Привела, усадила, спрашиваю:

– В чем дело?

– Дело, – говорят, – такое. В комсомол хочешь?

А я хоть и обрадовалась до полусмерти, а сама и виду не подаю. Отвернулась даже. Говорю:

– Я же – маленькая…

Тут Вася мой подскочил, кулаком по столу ударил и говорит:

– Ну, ну! Не фасонь! Ты! Матрена Ивановна! Маленькая, да удаленькая…

Ребята смеются…

– Правильно, – говорят. – Об чем разговор? Пиши заявление.

Тогда я подумала и говорю:

– Ну, хорошо, ладно. Вот с коровой управлюсь и сяду писать…

А сама думаю:

«Чего мне писать? У меня уж все написано и переписано».

У меня ведь заявление-то месяца три уж под подушкой лежало. Уж и пожелтело небось… Всё дожидалось, пока я вырасту.

Рассказы о Кирове*

1. Рассказ артиллериста

Хоть немножко и совестно мне, ребята, рассказывать, а расскажу все-таки, при каких невеселых для меня обстоятельствах я с товарищем Кировым познакомился.

А познакомились мы с ним так.

Ну, правда, мне и раньше приходилось его встречать, когда я в Астрахань с фронта приезжал. Но только тогда большей частью мы с ним на далеком расстоянии виделись. Он на трибуне выступал, а я где-нибудь на подоконнике или на какой-нибудь бочке селедочной сидел. И, конечно, разговаривать с глазу на глаз не приходилось. Но видел его хорошо.

И вот, когда я на него издали – на митингах да на собраниях – глядел, всегда мне казалось что он какой-то – будто из цельного камня вырубленный. Каким-то он мне всегда казался, вы знаете, суровым. Бывало о врагах революции заговорит – честное слово – страшно делается… Другой раз кулаком по столу ударит – в окнах стекла звенят. А слово скажет – так будто снаряд разорвался.

Ну, а потом привелось познакомиться поближе.

Это уж в ноябре месяце было. В девятнадцатом году. К этому времени мы оттеснили белых от Астрахани и гнали их, голубчиков, без передышки в Каспийское море. Казалось, еще день-два – и Волга от истоков до устья будет нашей, советской.

Но у самого моря, возле маленького калмыцкого селения Аля, бандиты очухались, перегруппировались и перешли в контратаку. И тут, возле этого Аля, завязался жестокий бой. Бойцы наши голодные были, разутые, многие не спали по пять, по шесть суток, – еле-еле держались.
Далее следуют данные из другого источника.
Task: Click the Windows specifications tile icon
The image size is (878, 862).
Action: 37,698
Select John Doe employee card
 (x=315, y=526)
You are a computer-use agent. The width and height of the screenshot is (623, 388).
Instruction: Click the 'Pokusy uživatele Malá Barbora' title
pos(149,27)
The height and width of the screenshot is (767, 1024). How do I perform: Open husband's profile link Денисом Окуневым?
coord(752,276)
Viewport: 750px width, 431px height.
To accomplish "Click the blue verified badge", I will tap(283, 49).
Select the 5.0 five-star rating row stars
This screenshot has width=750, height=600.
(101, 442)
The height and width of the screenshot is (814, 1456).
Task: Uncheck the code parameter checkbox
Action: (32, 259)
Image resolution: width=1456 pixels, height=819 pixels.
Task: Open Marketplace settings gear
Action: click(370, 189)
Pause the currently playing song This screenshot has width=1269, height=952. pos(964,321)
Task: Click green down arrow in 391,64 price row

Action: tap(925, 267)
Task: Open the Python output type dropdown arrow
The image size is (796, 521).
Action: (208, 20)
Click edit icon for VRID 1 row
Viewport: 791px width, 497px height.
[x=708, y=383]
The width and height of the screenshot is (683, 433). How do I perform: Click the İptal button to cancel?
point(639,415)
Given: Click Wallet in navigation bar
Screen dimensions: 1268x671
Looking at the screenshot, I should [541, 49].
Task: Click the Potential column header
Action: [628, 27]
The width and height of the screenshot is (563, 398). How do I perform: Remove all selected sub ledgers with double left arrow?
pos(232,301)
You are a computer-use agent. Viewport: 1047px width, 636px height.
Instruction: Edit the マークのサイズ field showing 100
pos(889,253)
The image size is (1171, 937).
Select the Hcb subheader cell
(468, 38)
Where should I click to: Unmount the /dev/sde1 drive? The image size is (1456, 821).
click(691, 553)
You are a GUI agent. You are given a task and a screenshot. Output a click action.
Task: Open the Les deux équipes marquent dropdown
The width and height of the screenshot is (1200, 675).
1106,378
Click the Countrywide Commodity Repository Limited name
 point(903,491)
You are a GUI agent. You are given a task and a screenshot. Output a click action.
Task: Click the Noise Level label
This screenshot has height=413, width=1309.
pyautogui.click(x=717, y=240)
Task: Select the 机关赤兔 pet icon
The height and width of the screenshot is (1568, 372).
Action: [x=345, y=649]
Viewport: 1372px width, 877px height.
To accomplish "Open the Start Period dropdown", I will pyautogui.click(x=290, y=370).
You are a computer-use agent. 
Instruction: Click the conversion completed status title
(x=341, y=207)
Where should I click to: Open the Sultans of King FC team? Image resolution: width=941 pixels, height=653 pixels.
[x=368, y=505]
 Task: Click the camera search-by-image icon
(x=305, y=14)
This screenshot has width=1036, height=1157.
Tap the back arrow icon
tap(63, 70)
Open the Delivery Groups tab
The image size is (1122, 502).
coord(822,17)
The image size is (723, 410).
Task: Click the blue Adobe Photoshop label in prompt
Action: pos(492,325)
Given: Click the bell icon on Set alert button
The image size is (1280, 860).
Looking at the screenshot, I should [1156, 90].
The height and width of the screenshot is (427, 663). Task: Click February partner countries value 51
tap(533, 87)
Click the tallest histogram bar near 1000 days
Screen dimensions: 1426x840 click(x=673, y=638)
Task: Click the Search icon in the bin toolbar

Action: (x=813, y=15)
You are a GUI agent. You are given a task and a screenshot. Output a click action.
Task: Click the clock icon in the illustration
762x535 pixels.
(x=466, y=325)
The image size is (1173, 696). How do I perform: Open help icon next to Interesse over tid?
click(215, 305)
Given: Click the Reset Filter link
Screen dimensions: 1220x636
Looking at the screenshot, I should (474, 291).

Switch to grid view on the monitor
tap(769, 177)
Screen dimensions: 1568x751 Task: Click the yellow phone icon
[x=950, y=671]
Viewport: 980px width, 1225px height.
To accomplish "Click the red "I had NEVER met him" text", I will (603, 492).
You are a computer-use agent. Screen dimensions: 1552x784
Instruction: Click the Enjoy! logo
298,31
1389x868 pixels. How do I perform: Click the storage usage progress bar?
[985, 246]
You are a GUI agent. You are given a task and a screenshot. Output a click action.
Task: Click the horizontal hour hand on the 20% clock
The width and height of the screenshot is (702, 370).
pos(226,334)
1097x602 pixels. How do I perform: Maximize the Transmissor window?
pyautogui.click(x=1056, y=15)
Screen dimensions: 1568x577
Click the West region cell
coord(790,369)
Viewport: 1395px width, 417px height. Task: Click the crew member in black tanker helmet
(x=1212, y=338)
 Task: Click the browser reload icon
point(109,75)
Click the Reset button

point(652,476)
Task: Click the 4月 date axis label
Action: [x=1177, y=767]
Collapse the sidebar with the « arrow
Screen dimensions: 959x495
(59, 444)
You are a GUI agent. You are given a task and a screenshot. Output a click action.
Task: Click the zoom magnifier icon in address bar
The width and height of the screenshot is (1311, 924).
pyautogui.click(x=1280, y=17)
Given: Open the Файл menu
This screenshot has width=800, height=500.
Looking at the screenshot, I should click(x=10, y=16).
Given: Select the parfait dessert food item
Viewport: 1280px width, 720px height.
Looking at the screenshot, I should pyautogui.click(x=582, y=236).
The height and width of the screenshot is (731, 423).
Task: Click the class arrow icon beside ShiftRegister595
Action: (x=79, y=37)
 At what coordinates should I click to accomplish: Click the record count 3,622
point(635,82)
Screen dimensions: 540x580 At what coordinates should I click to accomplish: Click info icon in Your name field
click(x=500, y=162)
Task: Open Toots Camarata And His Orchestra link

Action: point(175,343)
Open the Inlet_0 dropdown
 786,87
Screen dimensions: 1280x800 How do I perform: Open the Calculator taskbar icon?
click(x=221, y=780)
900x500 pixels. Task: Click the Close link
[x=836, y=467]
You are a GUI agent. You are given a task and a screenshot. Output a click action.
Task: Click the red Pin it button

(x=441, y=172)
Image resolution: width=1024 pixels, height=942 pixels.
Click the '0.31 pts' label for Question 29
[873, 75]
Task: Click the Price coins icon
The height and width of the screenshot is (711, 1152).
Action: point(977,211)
Одним словом, обстановка была трудная.

И вдруг – в самую горячую минуту – по фронту среди красноармейцев слух прошел:

– Киров приехал!

Его еще никто и не видел, не успел он из машины вылезти, а уж по фронту – будто свежий ветер подул.

Один человек прибыл, а будто целая дивизия на помощь пришла.

Весь день и всю ночь пробыл Сергей Миронович на передовых линиях.

Где туго дело идет, где бойцы поустали, поприуныли – там Киров со своей веселой улыбкой.

Где пули свистят, где снаряды рвутся – он тут как тут.

Перед обедом он к нам на батарею пришел. Мороз трещит, а он будто из бани – красный весь, пальто расстегнул.

– А ну, братцы, крой, крой, – говорит.

А сам на бугорок поднялся и в бинокль неприятеля разглядывает.

Я ему, помню, говорю:

– Вы бы, Сергей Миронович, побереглись маленечко. Пуля-то ведь – она, как говорится, – дура…

Он оглянулся, засмеялся и говорит:

– Э, брат. Мало ли что!.. Пуля-то, она, конечно, дура, а зато ведь – и жизнь, говорят, копейка. Правильно, а?

Я как-то растерялся, не нашел, что сказать, и говорю:

– Вам, – говорю, – товарищ Киров, видней.